# Huanyang 5hp Vfd On 3hp Mill Keep Getting Error E.oc.n



## 737mechanic (Aug 14, 2016)

I have a Millport Mill varispeed "Bridgeport Clone" which is 3hp 3 Phase. I purchased a HUANYANG 5HP VFD hoping the 2hp extra rating would be more than enough to power the 3hp motor. I connected it so the frequency was always 60Hz so I could use the mills variable speed wheel and reversing switch like it was meant to be used. I set all the perimeters like I think they should be set so when I turn on the VFD the freqs are at 60Hz, Volts 220 but when I turn on the mill the VFD gives the error "e.oc.n" which I believe means over current. I have connected a amp clamp to one of the 3 phase motor wires and it shows 6.7 Amps max and the VFD is rated for 17Amps. I am guessing there is such a high initial currant draw that the meter can't pick it up but the VFD does and going into protection mode. 

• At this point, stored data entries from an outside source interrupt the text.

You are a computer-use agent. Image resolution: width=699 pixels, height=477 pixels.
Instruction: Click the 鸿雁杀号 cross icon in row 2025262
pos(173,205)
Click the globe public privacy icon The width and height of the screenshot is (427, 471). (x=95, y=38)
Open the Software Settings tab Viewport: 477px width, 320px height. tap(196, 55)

Now if I manually run the frequency from 20Hz on up to 60Hz the mill runs great. Also if I use the terminal connections with a separate fwd/rev switch the VFD powers the mill fine.

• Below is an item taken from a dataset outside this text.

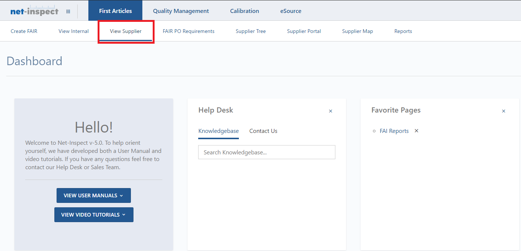
Task: Expand the View Video Tutorials dropdown
Action: pos(94,215)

Before I have to resort to rewiring the fwd/rev switch to control the VFD can anyone give me any more info on any setting or idea to try.


----------



## JimDawson (Aug 14, 2016)

Try setting the Accel Ramp to about 3 seconds or more.

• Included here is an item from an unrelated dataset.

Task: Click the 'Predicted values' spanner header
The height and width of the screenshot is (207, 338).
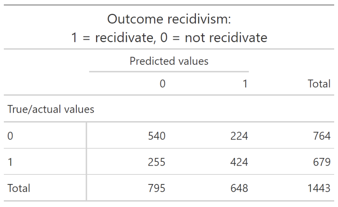Action: (169, 61)
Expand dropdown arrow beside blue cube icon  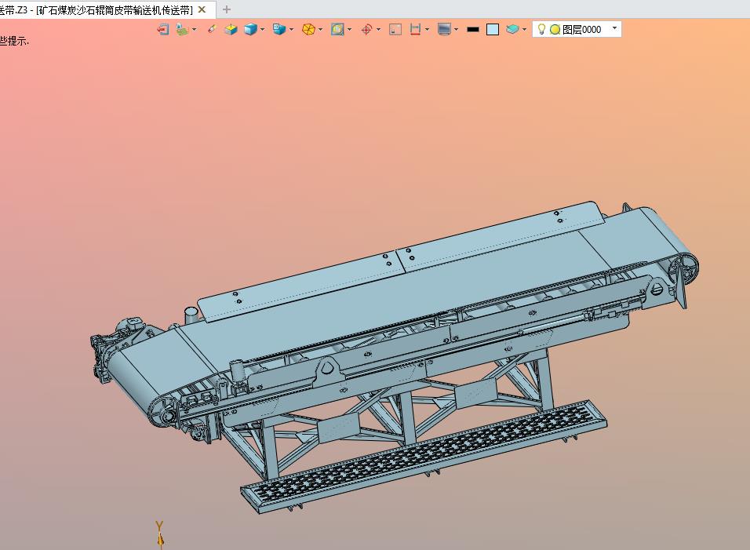click(x=262, y=30)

Do you have the mill switch between the VFD and the motor?


----------



## Ulma Doctor (Aug 14, 2016)

did you set the initial input voltage parameters to 220v, 60 hz?
my 3 hp unit was set to 220v 50hz from the factory, i had to change the setting.
i do believe there is a HP sett ing for the motor if memory serves correctly, i'll consult my installation book and see where i put my settings
PD141 is rated motor voltage
PD142 is Rated motor current
PD144 is motor RPM
if you set those to the nameplate of the motor it may help out


----------



## Joe in Oz (Aug 15, 2016)

I agree with JimDawson. Your motor ist trying to accelerate to it's 60Hz speed in a fraction of a second and the VFD won't let it. 
PLEASE don't have the reversing switch in the motor wiring. If you switch over one day without waiting for the motor to stop completely, the VFD may not survive. In fact VFD's don't like going open circuit under load either. The resulting voltage spike will quickly damage the capacitors in it.
Rewire your main switch and reversing switch to control the VFD, NOT the power between VFD and motor.
Cheers,
Joe


----------



## 737mechanic (Aug 15, 2016)

Ok guys If controlling the VFD with the switch is the preferred method then that is what I will do.


----------



## JimDawson (Aug 15, 2016)

That's OK, you are still learning, and we are here to help. 

The only time I would have a switch between a VFD and a motor is when life and limb are at risk.  Such as a service disconnect near the motor where the VFD is remote from the motor or as an absolute panic interrupt device.


----------



## 737mechanic (Aug 15, 2016)

Got switch wired up and it works perfect. Thanks for the input.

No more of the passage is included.